This quick and simple dish will become a favorite! You can never go wrong with meat & potatoes. We honor a forgotten actor Brad Davis tonight. Read his story after the recipe.
With just three small pieces of pork butt steaks, some small potatoes and maybe a side of a green vegetable will turn into a wonderful evening.
Ingredients:3 – 4 small pieces of pork butt steak
1/3 cup flour
salt, pepper, paprika
4 yukon gold potatoes
1 yellow onion
2 cups sliced mushrooms
4 oz cream cheese
1 can cream of bacon soup (if you can't find this delicacy, use creamy mushroom)
parsley to garnish optional
Directions:
Pre-heat oven to 250. Line a baking pan with foil and spray.
Scrub and thinly slice up the potatoes, cover with damp paper towel.
Slice up onion. Clean and slice mushrooms.

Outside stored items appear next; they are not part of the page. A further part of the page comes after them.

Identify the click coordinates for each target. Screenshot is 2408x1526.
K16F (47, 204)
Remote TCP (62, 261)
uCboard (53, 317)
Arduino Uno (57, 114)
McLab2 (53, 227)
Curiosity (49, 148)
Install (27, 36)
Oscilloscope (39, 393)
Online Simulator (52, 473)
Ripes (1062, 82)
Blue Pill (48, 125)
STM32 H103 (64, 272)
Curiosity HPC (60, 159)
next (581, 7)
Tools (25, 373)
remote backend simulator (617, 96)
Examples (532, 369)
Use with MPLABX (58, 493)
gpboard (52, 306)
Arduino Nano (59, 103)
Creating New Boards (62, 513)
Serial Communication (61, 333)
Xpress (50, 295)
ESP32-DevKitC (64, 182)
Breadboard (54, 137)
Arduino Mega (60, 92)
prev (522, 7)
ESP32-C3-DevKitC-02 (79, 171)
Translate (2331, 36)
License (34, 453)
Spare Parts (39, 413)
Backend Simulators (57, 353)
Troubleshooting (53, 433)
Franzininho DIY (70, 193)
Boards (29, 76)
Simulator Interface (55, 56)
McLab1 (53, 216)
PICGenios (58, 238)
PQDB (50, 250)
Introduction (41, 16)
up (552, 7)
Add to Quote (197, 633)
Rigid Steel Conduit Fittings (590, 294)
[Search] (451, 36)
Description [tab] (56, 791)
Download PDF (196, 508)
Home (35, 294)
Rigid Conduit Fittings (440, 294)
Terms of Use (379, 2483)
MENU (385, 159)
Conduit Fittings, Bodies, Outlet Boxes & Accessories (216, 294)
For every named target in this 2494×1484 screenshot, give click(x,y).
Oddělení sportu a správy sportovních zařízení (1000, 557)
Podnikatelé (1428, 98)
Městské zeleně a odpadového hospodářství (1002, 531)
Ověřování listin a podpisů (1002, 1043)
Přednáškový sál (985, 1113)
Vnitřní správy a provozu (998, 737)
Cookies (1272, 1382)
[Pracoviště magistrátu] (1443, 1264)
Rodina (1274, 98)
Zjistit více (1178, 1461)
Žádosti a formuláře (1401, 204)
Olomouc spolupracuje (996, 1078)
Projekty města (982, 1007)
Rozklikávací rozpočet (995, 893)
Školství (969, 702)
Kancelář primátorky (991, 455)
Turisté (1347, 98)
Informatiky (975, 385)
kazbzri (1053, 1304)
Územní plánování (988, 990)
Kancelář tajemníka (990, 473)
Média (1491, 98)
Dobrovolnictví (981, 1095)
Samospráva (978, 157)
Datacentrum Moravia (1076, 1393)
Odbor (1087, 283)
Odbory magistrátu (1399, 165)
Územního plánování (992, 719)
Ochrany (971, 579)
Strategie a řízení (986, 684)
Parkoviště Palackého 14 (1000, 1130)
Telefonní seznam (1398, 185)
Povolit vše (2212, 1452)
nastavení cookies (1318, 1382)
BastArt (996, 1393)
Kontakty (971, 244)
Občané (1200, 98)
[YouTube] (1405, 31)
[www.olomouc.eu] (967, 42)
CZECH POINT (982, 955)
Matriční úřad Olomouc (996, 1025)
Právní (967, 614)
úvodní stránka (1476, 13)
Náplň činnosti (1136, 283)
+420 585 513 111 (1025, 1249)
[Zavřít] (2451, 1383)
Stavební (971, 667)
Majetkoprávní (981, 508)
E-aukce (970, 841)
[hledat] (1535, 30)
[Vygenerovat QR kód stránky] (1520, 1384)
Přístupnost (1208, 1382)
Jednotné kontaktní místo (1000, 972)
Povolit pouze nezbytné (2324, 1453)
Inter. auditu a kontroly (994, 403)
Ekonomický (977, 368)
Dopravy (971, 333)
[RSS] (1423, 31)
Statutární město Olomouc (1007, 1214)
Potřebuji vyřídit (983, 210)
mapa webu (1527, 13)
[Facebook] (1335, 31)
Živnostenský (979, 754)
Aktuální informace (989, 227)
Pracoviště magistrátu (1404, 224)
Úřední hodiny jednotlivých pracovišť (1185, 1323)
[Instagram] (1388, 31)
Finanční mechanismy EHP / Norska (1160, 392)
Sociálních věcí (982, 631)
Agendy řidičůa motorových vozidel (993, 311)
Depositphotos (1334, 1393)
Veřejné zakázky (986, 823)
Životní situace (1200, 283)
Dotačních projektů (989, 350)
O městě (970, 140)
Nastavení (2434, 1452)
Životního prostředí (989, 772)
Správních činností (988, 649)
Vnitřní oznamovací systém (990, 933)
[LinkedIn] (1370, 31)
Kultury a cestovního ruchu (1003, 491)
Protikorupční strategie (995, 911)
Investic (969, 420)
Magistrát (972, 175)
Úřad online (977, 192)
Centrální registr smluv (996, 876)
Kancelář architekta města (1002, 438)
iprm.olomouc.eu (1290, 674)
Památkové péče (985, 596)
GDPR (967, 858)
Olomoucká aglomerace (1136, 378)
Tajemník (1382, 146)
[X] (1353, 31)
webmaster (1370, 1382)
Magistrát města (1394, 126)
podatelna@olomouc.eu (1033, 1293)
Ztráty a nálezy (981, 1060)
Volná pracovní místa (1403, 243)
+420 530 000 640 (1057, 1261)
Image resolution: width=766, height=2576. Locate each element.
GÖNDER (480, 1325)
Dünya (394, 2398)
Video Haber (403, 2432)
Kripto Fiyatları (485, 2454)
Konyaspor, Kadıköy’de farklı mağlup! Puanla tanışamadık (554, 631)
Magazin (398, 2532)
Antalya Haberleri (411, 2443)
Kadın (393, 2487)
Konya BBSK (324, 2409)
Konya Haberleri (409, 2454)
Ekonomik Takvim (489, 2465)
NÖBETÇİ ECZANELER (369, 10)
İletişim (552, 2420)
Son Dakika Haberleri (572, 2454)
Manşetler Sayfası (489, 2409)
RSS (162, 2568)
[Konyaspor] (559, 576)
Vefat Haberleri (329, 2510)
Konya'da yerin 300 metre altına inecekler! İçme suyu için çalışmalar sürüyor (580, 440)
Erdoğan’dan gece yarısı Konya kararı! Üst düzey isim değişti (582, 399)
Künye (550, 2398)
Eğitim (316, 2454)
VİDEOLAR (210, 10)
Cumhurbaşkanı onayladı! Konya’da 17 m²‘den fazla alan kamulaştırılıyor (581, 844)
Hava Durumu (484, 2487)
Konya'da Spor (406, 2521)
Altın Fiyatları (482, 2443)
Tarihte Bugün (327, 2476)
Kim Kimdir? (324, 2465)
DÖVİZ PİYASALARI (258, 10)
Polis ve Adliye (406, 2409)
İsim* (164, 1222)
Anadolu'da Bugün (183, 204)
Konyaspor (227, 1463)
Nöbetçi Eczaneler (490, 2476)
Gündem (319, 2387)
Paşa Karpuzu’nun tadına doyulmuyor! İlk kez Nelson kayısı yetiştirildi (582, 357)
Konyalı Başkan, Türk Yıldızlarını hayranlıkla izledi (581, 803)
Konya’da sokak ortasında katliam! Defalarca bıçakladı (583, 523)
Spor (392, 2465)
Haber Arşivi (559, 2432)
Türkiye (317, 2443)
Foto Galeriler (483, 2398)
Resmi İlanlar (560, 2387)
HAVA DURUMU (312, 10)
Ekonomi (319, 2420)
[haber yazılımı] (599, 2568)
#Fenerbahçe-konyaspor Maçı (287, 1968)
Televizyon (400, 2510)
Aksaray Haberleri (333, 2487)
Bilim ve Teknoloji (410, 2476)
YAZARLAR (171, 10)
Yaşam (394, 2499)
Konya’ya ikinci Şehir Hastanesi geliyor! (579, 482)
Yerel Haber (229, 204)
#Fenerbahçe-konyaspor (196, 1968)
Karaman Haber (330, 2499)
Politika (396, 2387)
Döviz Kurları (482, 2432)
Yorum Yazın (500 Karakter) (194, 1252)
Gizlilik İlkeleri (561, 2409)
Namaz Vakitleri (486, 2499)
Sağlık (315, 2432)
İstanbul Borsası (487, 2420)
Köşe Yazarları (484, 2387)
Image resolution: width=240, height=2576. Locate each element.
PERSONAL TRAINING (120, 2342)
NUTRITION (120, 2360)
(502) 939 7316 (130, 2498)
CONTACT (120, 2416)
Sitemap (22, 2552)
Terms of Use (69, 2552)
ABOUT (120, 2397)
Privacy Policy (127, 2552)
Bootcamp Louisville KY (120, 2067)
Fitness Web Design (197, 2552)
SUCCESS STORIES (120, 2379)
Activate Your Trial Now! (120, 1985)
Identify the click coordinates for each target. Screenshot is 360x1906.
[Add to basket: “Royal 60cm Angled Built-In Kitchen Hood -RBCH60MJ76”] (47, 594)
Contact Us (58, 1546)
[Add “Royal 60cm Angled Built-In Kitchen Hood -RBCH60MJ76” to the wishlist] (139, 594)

Heat oil in a skillet. Add potato and onion slices. Season with salt & pepper.
Fry until golden and starting to crisp, (8 – 10 mins), Spread in foil lined pan, cover and set in oven.
Coat pieces of pork with flour, salt, pepper, and paprika. Brown about 4 minutes on each side. Just until a golden color. Remove and add a touch more butter to skillet.
Add sliced mushrooms, cream cheese and the un-diluted can of soup. Add ½ a can full of milk. Stir and cook. When it is thick, return the pork, cover and let simmer for 10 - 15 mins.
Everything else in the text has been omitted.